The component inventory provides the raw-data for the 30 year projection, to which is added the point-in-time benchmark analysis, used to assess contribution levels, and the monies required for aging assets’ planned expenditures. The projection is common to all scenarios and includes unique, repeated, and sequenced expenditures.
Phased expenditures over several concurrent fiscal-years do not belong in a projection, and are contrary to the SPA’s determination that Reserve Fund expenditures occur less than once a fiscal-year, or every two (2) fiscal-years or more.
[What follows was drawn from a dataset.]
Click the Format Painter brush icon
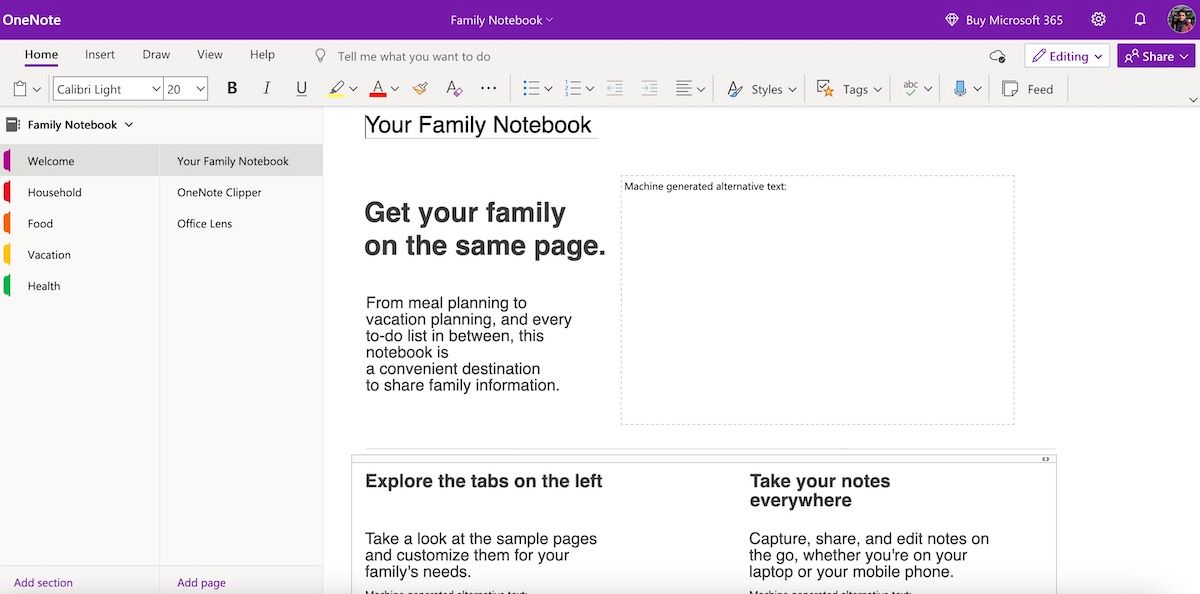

Phased projects are to be recorded in the schedule of historical expenditures, and do not belong in a projection.
At the point-in-time of the assignment, the projection is used to determined the benchmarked scenario’s fiscal-year current requirements, and to provides the position of the Reserve Fund based on its current needs, to help direct the efforts of successive strata councils since construction.
A best-practice Depreciation Report (DR)’s first, translates the development’s physical analysis into a point-in-time current financial benchmark of performance based current requirements; second, then adjusts the benchmark’s current requirements on a fiscal-year basis against a projection of expenditures on a sinking method accounting principle that factors in inflation and interest as well, and third, used the projection to determine the residual value of required monies against a series of scenarios.
Having stakeholders buy into thinking more than one calendar year at a time is a risk-management improvement, even if, scenarios built on many fluctuating variables make a 30 year projection sketchy. The practice of reserve funds planning makes comparison for a development over time, and comparison across developments possible.
That is why the Strata Property Act (SPA) has mandated that DRs be redone every three years, which is in effect a valid horizon for managing anticipated fiscal-year scheduled inspections and expenditures.